[[ DATA EXTRACTS, beginning ]]
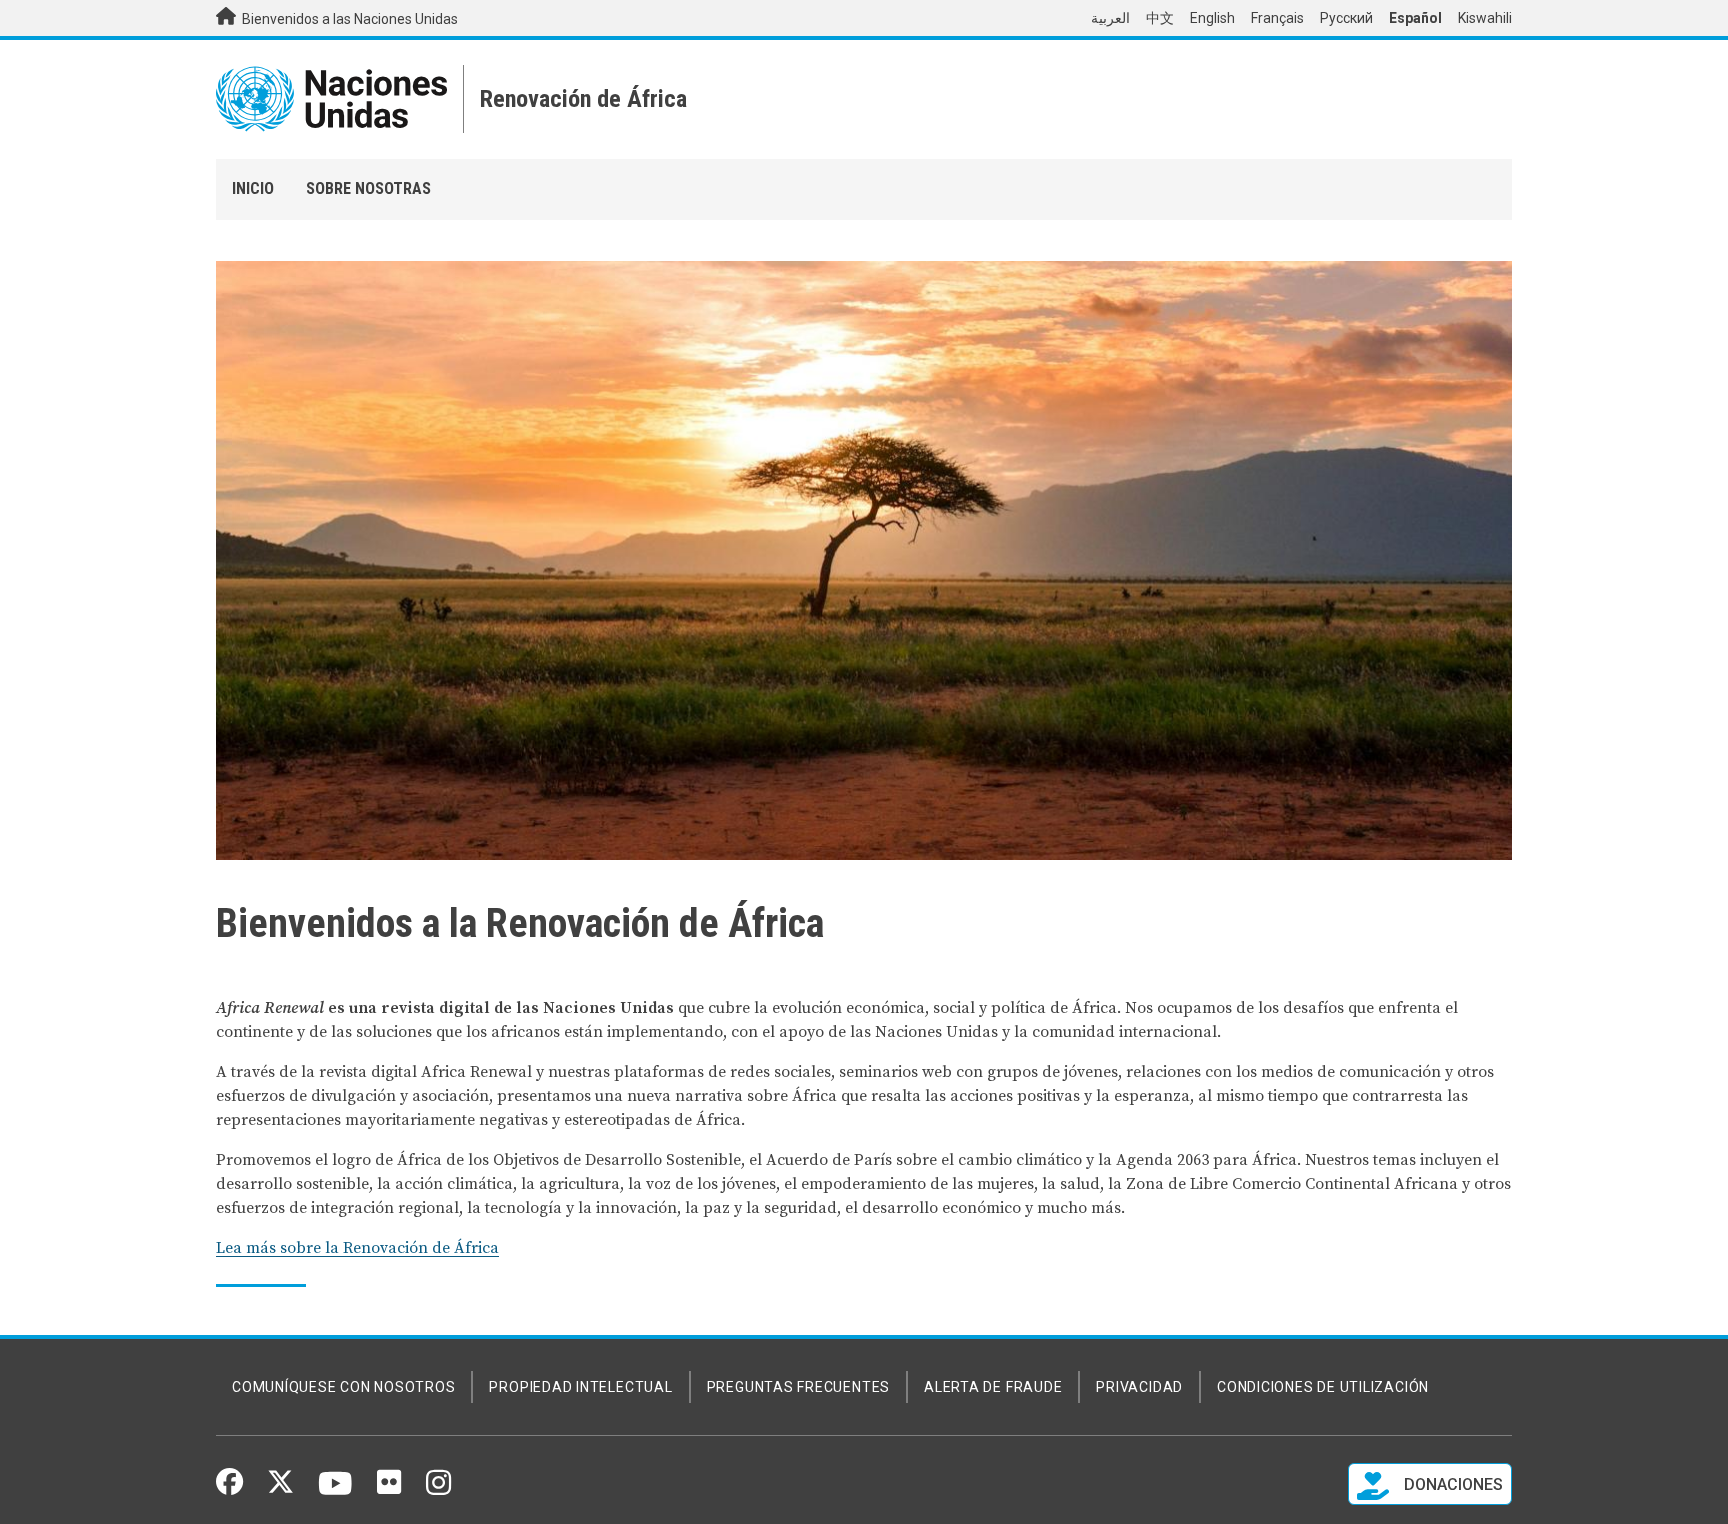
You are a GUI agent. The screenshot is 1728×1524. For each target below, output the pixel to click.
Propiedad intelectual (580, 1387)
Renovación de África (583, 99)
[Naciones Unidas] (331, 99)
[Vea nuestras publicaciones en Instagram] (438, 1490)
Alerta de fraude (993, 1387)
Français (1277, 18)
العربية (1110, 18)
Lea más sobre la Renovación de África (357, 1248)
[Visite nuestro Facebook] (229, 1489)
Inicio (253, 188)
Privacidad (1139, 1387)
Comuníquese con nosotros (343, 1387)
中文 (1160, 18)
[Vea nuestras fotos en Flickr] (389, 1489)
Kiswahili (1485, 18)
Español (1415, 18)
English (1212, 18)
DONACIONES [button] (1451, 1484)
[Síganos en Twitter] (280, 1489)
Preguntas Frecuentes (798, 1387)
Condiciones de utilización (1323, 1387)
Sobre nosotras (368, 188)
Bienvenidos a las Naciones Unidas (348, 19)
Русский (1346, 18)
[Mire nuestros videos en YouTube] (335, 1492)
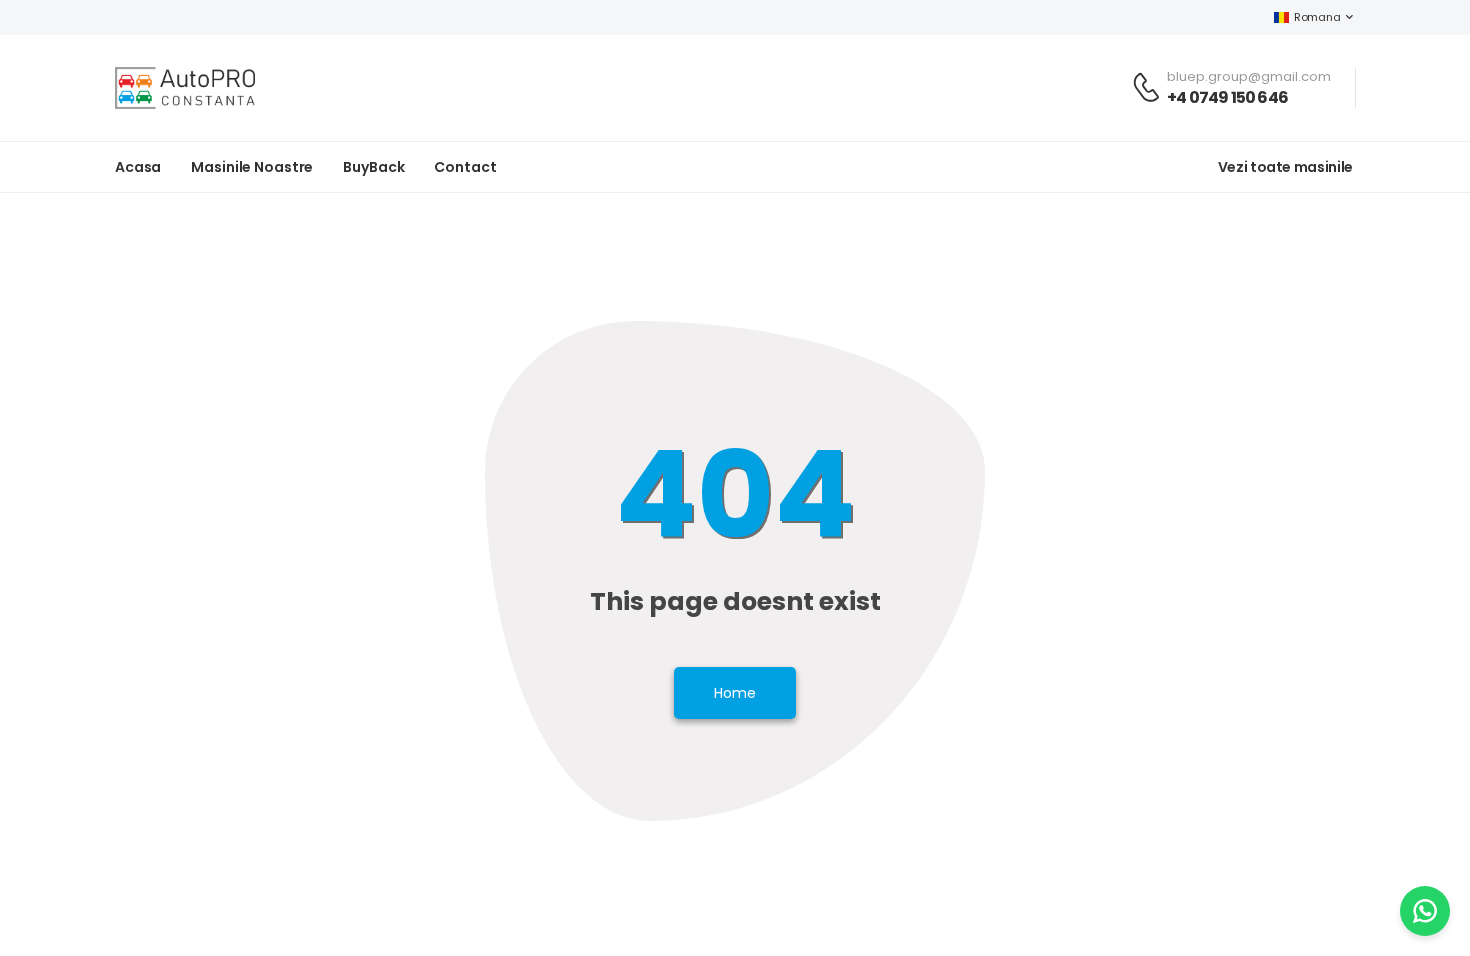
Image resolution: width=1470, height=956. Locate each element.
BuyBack (373, 167)
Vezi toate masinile (1285, 167)
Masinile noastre (252, 167)
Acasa (138, 167)
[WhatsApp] (1425, 911)
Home (735, 693)
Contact (465, 167)
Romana (1317, 17)
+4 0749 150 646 (1227, 97)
[[ DATA EXTRACTS, end ]]
| PROBLEM REQUIREMENTS |
Repeat all the material exactly, but keep pictures out of the copy.

| EXERCISE ANSWER |
You are a GUI agent. The screenshot is 1728×1524. For each target below, output the pixel to click.
Propiedad intelectual (580, 1387)
Renovación de África (583, 99)
[Naciones Unidas] (331, 99)
[Vea nuestras publicaciones en Instagram] (438, 1490)
Alerta de fraude (993, 1387)
Français (1277, 18)
العربية (1110, 18)
Lea más sobre la Renovación de África (357, 1248)
[Visite nuestro Facebook] (229, 1489)
Inicio (253, 188)
Privacidad (1139, 1387)
Comuníquese con nosotros (343, 1387)
中文 (1160, 18)
[Vea nuestras fotos en Flickr] (389, 1489)
Kiswahili (1485, 18)
Español (1415, 18)
English (1212, 18)
DONACIONES [button] (1451, 1484)
[Síganos en Twitter] (280, 1489)
Preguntas Frecuentes (798, 1387)
Condiciones de utilización (1323, 1387)
Sobre nosotras (368, 188)
Bienvenidos a las Naciones Unidas (348, 19)
Русский (1346, 18)
[Mire nuestros videos en YouTube] (335, 1492)
Image resolution: width=1470, height=956. Locate each element.
BuyBack (373, 167)
Vezi toate masinile (1285, 167)
Masinile noastre (252, 167)
Acasa (138, 167)
[WhatsApp] (1425, 911)
Home (735, 693)
Contact (465, 167)
Romana (1317, 17)
+4 0749 150 646 (1227, 97)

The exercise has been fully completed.